Genome-wide array or sequencing analyses are powerful tools for identifying genetic aberrations in cancers including leukaemias. However, the majority of these aberrations are likely to be random passenger events that do not drive clonal expansion. Currently, it is unknown whether cancers are maintained by a finite set of recurrent mutations similar for each patient or whether and to what extent malignancies are ‘personalised’, and also how molecular disease drivers evolve over time in the context of clinical intervention. The answers to these questions will determine whether future treatment modalities must be tailored according to individual and dynamic cancer characteristics. We hypothesized that differential quantitative high-resolution genome-wide array analysis of sequential samples from the same patients before treatment and at subsequent relapse would have the potential to identify emerging structural abnormalities with relevance to disease progression and/or response to treatment in a given patient. In order to test this hypothesis, we chose B-cell chronic lymphocytic leukaemia (CLL), because of its unique clinical characteristics, as our model to begin to evaluate the potential role of ‘companion diagnostics’ for this condition.

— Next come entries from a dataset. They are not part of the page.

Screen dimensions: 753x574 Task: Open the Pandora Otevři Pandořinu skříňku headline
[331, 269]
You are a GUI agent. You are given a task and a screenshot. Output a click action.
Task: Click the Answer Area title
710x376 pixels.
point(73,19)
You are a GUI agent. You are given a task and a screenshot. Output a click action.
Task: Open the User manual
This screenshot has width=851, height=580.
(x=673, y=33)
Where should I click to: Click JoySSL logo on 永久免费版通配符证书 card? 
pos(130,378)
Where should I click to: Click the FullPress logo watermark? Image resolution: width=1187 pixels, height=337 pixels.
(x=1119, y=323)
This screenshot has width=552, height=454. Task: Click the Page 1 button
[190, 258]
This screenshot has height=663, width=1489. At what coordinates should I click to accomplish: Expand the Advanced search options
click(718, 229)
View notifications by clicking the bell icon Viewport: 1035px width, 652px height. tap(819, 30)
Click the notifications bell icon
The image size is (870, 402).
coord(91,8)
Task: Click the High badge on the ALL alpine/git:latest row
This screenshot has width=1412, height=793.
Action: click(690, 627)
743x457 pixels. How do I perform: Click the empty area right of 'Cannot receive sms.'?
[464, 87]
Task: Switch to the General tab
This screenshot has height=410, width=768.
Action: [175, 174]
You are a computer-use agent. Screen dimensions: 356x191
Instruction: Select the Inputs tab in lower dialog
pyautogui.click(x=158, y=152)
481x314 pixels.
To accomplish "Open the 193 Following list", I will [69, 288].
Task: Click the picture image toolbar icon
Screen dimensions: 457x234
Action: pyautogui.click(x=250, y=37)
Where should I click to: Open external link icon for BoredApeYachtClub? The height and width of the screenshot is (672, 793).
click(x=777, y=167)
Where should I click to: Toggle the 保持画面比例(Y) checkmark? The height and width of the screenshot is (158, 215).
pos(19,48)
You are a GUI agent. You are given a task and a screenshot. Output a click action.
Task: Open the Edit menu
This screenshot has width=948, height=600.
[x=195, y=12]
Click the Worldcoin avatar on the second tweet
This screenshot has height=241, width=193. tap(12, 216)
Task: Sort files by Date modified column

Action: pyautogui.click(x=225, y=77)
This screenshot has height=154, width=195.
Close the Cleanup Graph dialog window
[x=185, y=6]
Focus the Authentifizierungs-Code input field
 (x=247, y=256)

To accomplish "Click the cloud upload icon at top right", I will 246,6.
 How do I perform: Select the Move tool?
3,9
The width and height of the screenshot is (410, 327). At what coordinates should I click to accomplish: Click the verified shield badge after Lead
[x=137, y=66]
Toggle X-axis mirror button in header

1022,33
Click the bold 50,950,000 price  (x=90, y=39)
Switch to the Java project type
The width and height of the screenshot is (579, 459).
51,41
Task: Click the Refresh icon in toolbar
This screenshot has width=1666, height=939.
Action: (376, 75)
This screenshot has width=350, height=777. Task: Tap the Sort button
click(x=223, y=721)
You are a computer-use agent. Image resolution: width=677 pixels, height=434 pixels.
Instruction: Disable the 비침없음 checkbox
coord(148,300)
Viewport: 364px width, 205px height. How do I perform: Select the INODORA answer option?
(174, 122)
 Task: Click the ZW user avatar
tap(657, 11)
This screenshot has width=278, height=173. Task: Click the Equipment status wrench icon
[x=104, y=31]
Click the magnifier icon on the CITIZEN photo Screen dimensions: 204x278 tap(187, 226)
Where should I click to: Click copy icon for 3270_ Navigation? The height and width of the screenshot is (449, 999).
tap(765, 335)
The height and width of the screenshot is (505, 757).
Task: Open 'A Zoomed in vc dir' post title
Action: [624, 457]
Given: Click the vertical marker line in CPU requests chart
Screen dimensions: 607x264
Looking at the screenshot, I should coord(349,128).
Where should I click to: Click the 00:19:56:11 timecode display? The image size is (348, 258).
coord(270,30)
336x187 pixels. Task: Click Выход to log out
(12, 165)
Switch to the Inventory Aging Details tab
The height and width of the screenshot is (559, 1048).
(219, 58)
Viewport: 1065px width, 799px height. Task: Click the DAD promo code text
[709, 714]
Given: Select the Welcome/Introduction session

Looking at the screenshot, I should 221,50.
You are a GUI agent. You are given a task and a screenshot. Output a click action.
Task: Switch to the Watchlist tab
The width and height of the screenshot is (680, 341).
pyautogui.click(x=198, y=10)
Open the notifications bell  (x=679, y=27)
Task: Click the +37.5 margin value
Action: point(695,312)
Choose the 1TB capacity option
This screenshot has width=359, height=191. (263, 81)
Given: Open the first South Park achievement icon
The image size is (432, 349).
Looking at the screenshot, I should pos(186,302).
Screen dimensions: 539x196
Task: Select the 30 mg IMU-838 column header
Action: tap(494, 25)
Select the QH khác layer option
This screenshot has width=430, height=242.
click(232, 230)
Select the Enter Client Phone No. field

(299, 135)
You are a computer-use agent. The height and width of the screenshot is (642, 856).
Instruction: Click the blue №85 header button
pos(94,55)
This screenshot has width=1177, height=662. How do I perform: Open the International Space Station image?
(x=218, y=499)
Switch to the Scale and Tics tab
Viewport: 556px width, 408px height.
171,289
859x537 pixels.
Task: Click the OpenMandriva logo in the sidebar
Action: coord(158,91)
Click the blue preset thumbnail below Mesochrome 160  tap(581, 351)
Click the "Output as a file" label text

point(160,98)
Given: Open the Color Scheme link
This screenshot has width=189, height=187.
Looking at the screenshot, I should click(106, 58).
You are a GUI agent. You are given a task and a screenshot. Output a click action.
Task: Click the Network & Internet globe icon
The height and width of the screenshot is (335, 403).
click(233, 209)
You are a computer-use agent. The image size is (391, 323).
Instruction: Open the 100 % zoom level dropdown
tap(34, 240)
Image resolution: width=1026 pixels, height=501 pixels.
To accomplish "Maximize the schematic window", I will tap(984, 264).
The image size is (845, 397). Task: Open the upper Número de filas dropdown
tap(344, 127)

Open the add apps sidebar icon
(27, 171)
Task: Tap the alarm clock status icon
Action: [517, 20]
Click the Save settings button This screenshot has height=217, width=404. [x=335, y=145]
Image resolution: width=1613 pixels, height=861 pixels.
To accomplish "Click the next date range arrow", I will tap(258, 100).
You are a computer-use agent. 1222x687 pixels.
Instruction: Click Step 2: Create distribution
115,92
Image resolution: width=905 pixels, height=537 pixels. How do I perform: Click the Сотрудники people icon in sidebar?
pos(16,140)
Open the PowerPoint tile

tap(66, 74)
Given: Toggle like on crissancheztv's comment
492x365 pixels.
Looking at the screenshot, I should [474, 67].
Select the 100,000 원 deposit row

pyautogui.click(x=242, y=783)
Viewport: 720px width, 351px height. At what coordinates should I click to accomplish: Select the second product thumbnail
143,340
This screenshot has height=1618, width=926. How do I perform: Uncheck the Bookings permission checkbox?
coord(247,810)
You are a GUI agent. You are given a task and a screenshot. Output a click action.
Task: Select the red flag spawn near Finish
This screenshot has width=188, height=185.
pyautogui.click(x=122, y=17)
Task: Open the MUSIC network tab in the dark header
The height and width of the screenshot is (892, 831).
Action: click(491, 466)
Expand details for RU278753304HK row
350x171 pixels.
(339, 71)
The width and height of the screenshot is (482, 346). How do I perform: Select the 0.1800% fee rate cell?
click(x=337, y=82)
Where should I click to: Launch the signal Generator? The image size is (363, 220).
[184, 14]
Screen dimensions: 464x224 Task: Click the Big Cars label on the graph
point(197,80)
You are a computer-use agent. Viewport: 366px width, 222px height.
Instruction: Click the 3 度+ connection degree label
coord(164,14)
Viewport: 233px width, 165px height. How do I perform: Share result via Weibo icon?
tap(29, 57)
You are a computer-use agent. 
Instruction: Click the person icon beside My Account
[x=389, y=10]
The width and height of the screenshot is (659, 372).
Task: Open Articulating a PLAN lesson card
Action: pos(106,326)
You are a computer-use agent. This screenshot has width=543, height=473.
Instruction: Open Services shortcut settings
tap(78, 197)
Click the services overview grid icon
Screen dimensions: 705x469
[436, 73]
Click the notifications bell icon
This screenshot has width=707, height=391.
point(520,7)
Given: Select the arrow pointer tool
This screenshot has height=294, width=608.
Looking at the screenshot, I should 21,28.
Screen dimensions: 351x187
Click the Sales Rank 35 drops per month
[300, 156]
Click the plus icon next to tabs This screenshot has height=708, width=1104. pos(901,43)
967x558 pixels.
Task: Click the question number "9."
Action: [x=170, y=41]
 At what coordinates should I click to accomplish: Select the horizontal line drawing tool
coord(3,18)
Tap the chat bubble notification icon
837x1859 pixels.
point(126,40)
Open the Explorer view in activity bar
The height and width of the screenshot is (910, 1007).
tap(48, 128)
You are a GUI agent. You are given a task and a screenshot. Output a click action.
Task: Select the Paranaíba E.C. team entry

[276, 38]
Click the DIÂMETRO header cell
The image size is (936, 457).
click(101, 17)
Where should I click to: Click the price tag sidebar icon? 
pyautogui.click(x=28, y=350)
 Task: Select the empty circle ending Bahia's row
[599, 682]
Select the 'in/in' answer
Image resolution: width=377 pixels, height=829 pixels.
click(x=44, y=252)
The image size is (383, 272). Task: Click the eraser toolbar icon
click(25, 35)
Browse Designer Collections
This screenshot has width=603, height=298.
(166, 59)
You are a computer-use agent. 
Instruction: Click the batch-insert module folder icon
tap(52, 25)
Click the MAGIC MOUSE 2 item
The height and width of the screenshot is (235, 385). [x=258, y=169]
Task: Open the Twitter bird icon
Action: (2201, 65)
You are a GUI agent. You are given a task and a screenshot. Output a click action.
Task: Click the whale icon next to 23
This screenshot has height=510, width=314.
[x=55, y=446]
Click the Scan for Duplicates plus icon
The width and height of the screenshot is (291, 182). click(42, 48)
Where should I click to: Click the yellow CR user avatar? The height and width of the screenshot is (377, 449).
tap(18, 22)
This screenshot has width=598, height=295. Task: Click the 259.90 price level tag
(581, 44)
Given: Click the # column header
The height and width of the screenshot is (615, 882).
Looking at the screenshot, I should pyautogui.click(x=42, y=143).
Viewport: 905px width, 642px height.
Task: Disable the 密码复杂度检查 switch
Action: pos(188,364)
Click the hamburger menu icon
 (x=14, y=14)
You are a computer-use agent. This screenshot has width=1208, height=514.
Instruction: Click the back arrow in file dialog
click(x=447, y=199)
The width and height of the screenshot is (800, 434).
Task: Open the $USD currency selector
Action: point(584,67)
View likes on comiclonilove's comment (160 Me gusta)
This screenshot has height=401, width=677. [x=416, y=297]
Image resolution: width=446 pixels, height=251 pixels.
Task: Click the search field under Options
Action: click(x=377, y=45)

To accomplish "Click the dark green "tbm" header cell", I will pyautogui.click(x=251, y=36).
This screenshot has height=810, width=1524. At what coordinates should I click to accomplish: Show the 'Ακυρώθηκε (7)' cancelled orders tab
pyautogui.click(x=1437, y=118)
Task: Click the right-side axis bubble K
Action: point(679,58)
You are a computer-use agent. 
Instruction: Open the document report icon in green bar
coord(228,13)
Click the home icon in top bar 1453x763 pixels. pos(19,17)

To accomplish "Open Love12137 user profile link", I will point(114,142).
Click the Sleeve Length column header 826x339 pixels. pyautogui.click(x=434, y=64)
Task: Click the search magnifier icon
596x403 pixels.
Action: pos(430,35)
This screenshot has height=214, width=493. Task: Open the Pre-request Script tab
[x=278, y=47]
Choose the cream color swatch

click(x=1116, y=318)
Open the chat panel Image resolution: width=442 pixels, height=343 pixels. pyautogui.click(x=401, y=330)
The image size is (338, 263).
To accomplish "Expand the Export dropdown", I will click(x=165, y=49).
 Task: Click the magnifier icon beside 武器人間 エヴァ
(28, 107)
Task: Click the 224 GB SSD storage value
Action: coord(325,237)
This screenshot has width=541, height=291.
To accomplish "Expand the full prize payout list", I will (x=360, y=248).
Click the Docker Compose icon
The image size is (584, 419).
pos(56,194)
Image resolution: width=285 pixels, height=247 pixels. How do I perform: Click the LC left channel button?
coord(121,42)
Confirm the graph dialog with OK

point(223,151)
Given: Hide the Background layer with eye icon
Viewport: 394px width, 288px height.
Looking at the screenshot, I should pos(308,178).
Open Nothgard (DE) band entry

We analysed DNA samples of 80 patients with CLL using a 1 million high resolution SNP array. On 34 of them, sequential pre-treatment and relapse samples were available. The raw data was analysed using the OncoSNP analysis tool designed in-house specifically for cancer samples as it enables quantification of copy number alterations (CNA) and copy neutral loss of heterozygosity (cnLOH) based on B-allele frequency plots in complex mixtures. This allows low levels of aberrations to be detected and for mosaic samples to be identified. Results were compared against the data from the Wellcome Trust Case Control Consortium, the DGA and germline DNA in selected cases.

Large CNAs (>1Mb) and cnLOH (>5Mb) without deletions of 11q22.3 or 17p13.1 were identified in a third of patients. These patients had an intermediate clinical risk score that increased with the number of large CNAs. SNP array demonstrated clonal evolution in 32% of patients in the sequential sample cohort. These consisted of extension of the 13q abnormality (2), loss of the 13q deletion (1), a 10q23.1-q25.1 deletion (1), gain of 2pter-p14 (1), deletion of 2q33.1-q36.3, (1) a heterozygous deletion of 2q37.1 (1), gain of 8q22.2-qter (1), deletion of 8p (1), amplification of 8q (1), deletion of 8q (1), loss of 16p13.3 (2), mosaic deletion of 17q11.2 (1), an expansion of chromosomes carrying a 19p13.2-p13.11 gain and a 19p13.11 loss (1), deletions within 3p (1), conversion of a gain of 12p12.2-q21.31 to a copy neutral loss of heterozygosity (cnLOH) (1), deletion of 17pter-13.1 (1), increased proportion of chromosomes with the 7q33–34 deletion (1), expansion of cnLOH for 20q11.22-qter (1) and an increased number of cells with a deletion of 2q22.2-q24.1 (1) found at relapse. Importantly, most CNAs occurring at relapse were recurrent in the entire cohort implying that these are non-random events that are important in disease progression.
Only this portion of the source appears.